In MS, inflammation in the central nervous system (the brain and spinal cord) leads to demyelination, or the loss of the fatty myelin sheath that surrounds nerve fibers and helps them send electrical signals. A common model used to study the disease is feeding mice cuprizone (CPZ), a chemical that induces demyelination.

An emerging body of research has shown that the gut microbiome — the billions of bacteria and other microorganisms that live in the intestines — can influence the health and activity of the brain.

The vagus nerve, also called the vagal nerves, is the main neurological pathway that sends signals in the parasympathetic nervous system, which helps to control heart rate, immune activity, and digestion. This nerve plays a major role in the interface between the brain and the gut microbiome.

In this study, researchers in Japan tested the effects of subdiaphragmatic vagotomy (SDV) — a surgical procedure that severs the parts of the vagus nerve that connect to the intestines — in the CPZ model of demyelination. Mice underwent SDV or a sham operation one week before being fed CPZ-laced food for six weeks.

Results showed that mice given SDV had significantly less myelin loss after CPZ administration. The mice given SDV also weighed more, indicative of generally better health status after chronic exposure to the toxic chemical.

“These findings indicate that SDV can ameliorate CPZ-induced body weight gain and demyelination in mice,” the researchers wrote.

CPZ treatment leads to the activation of microglia, immune cells in the brain known to contribute to inflammation in MS and other neurological diseases. Analyses showed that SDV reduced microglial activation in mice given CPZ.

“Our data suggest that the vagus nerve may play a role in demyelination and microglial activation in the brains of MS patients,” the researchers wrote.

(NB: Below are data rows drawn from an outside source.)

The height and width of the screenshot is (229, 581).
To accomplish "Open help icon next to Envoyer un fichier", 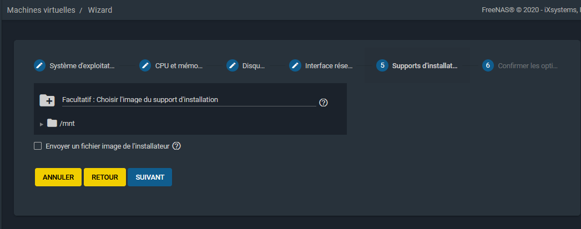I will coord(177,146).
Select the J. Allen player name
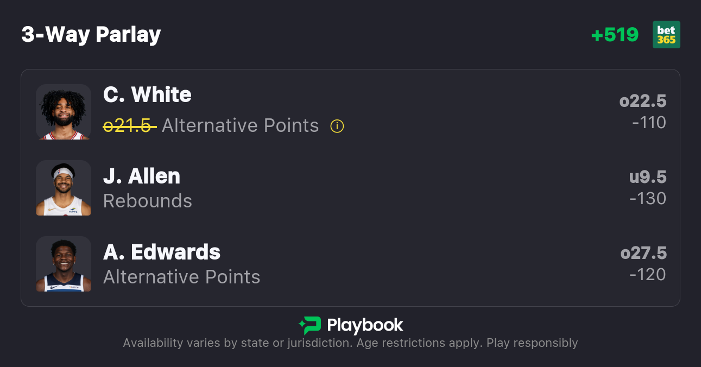The height and width of the screenshot is (367, 701). (x=142, y=176)
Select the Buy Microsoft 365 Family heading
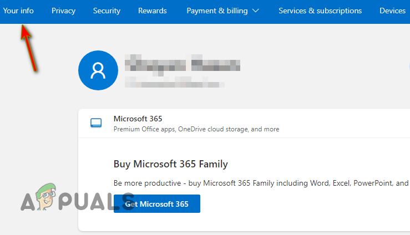 tap(170, 164)
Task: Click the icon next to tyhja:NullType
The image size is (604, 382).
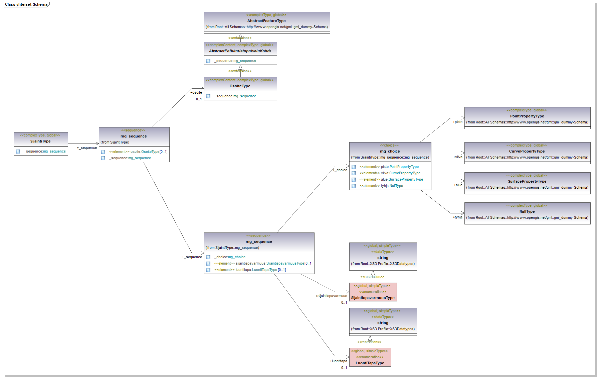Action: pos(353,186)
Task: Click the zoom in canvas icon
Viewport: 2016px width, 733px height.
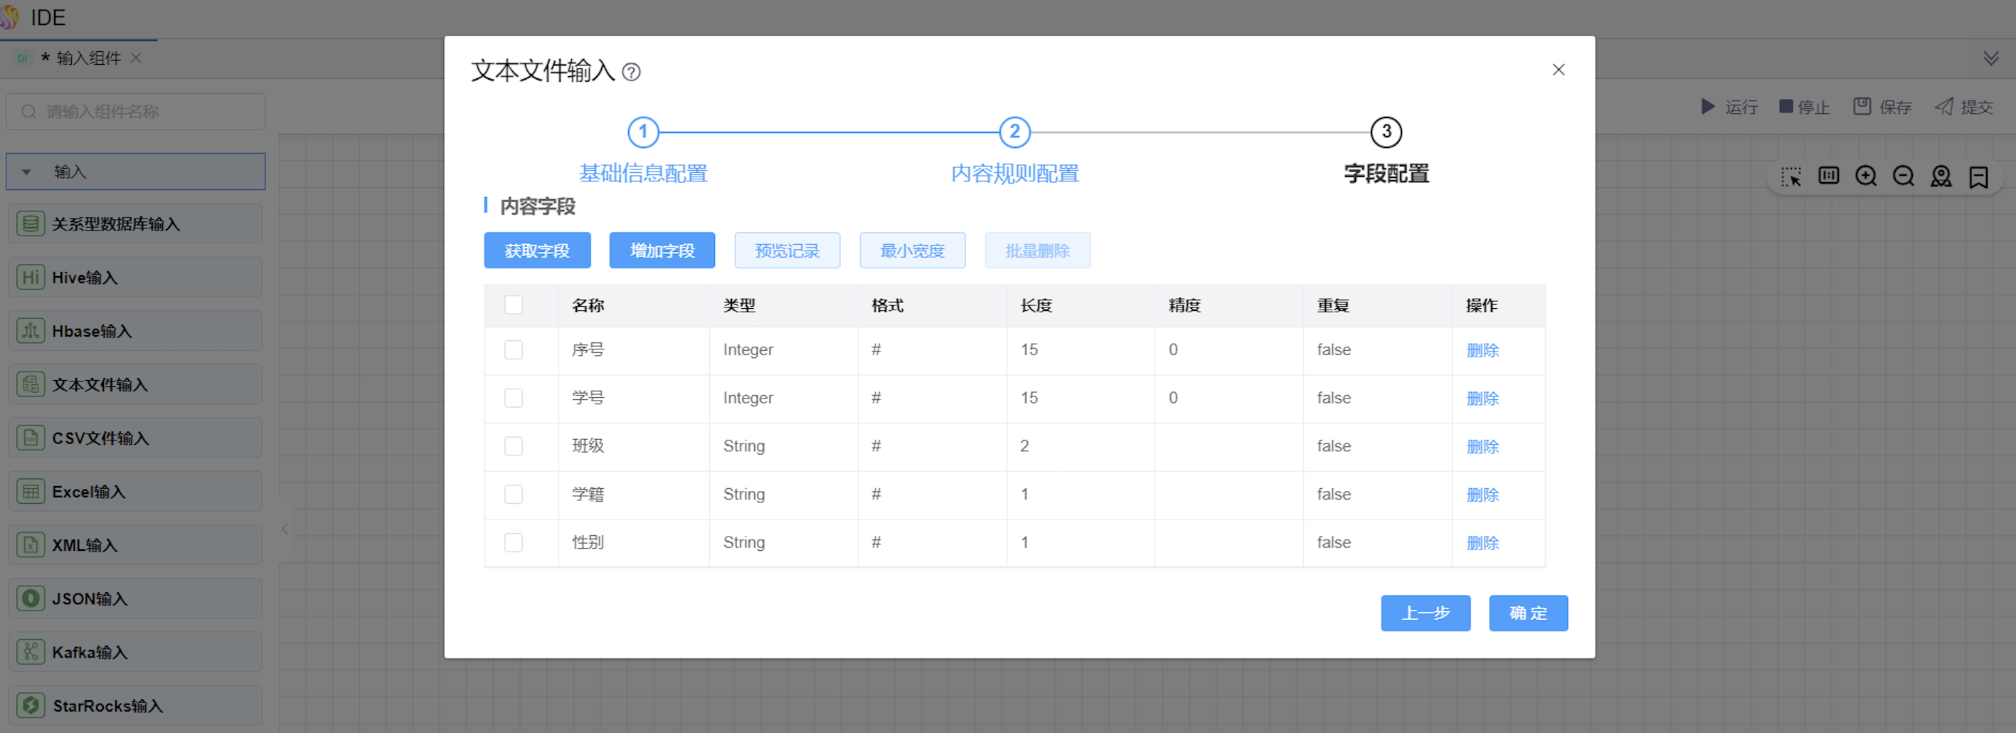Action: [x=1866, y=176]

Further analyses were conducted of the mice’s gut microbiome, which showed significant differences in the types of bacteria most abundant in mice given SDV or a sham procedure. The data suggest “that SDV can restore CPZ-induced [bacterial diversity] abnormalities in the gut microbiota,” the researchers wrote.

The scientists also analyzed a broad panel of microbial metabolites — small molecules that are made by bacteria in the gut microbiome — in the mice’s blood. They identified 27 metabolites that were significantly altered by CPZ exposure. Notably, SDV led to normalization in levels of six of these metabolites.

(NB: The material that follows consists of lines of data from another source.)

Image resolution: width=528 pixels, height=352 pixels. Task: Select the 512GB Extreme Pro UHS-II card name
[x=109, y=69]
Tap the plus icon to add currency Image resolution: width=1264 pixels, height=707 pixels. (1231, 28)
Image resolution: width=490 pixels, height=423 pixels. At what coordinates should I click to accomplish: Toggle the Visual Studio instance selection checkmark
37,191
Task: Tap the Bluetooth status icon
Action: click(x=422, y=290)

Notably, levels of these six SDV-related metabolites showed statistically significant associations with the amount of myelin loss in the mice’s brains. Additional statistical tests showed an array of significant associations between changes in levels of different types of bacteria, levels of the metabolites, microglial activation, and the extent of myelin loss.

“The relative abundances of some species of bacteria were correlated with demyelination or microglial activation in the brain as well as with plasma metabolites,” the researchers concluded. “Taken together, our findings indicate that the gut–microbiota–brain axis might play a role in the demyelination of CPZ-treated mice via the subdiaphragmatic [under-the-diaphragm] vagus nerve.”

The researchers noted that vagus nerve stimulation, where gentle electric pulses are administered to the vagus nerve, is currently used to control certain forms of epilepsy. This form of therapy showed beneficial effects in a recent study done in a mouse model of MS.

“Given the crucial role of the vagus nerve in the gut–microbiota–brain axis, vagus nerve stimulation may be a promising therapeutic option for MS patients,” the researchers wrote. “It will be of great interest to investigate whether vagus nerve stimulation can improve clinical symptoms.”